Online asymmetry estimation for whole angle mode coriolis vibratory gyroscopes by high frequency injection

The whole angle mode gyroscope (WAMG) is considered to be the next generation architecture, but it is suffered from the asymmetry errors to conduct real products. This paper proposes a novel high frequency injection based approach for the error parameters online identification for the WAMG. The significance is that it can separate physical and error fingerprints to enable online calibration. The nonlinear WAMG dynamics are discretized to meet the requirement of numerical precision and computation efficiency. The optimized estimation methods are then constructed and compared to track asymmetry error parameters continuously.
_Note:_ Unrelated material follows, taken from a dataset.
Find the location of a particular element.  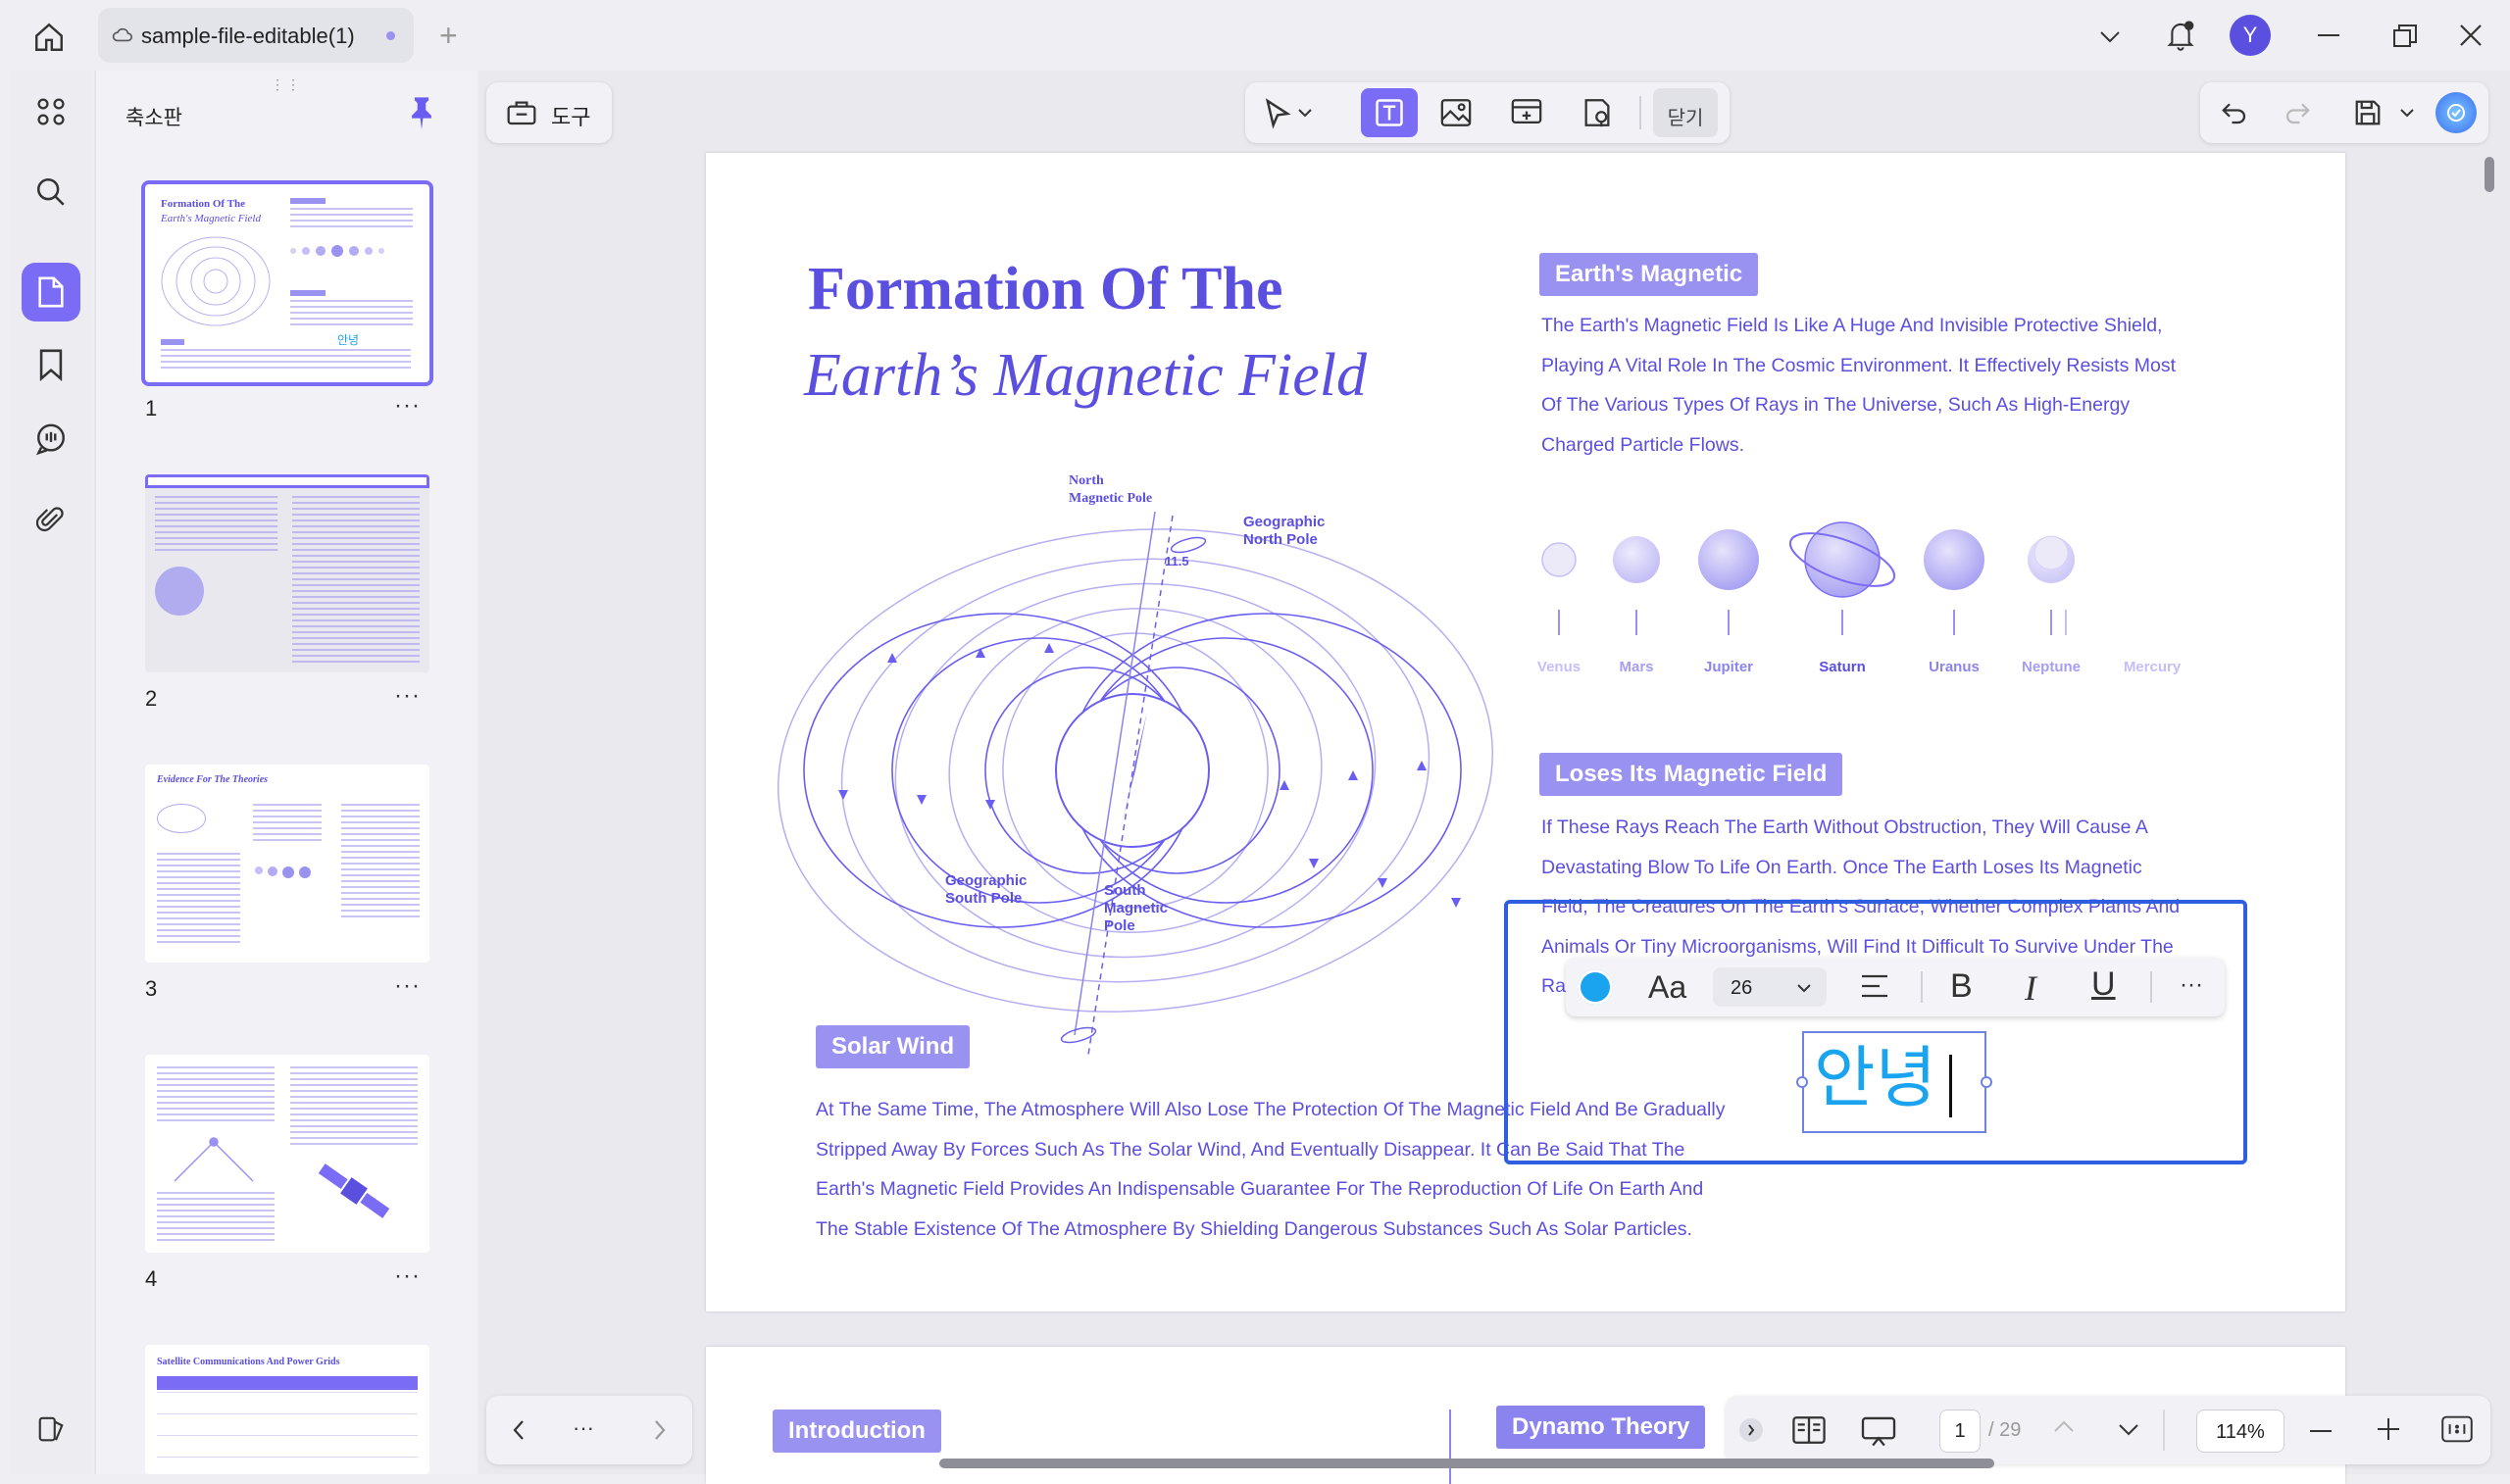

text-color-swatch is located at coordinates (1596, 987).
In the validation part, its results firstly prove that the proposed scheme can accurately identify constant asymmetry parameters with an overall tracking error of less than 1 ppm and the extreme numerical convergence can reach 10 −12 ppm. Under the dynamic asymmetry variation condition, the root mean square errors (RMSE) indicate that the tracking accuracy can reach the level of 10 −3 , which shows the robustness of the proposed scheme. In summary, the proposed method can effectively estimate the WAMG asymmetry errors online with satisfied performance and practical values. • A high frequency injection approach for whole angle mode gyroscope is proposed which can estimate asymmetry errors online. • Optimized discrete gyroscope models and estimation algorithms are developed to implement the high frequency based approach. • The validation proves the feasibility and performance of this solution, which has practical values to gyroscope designers.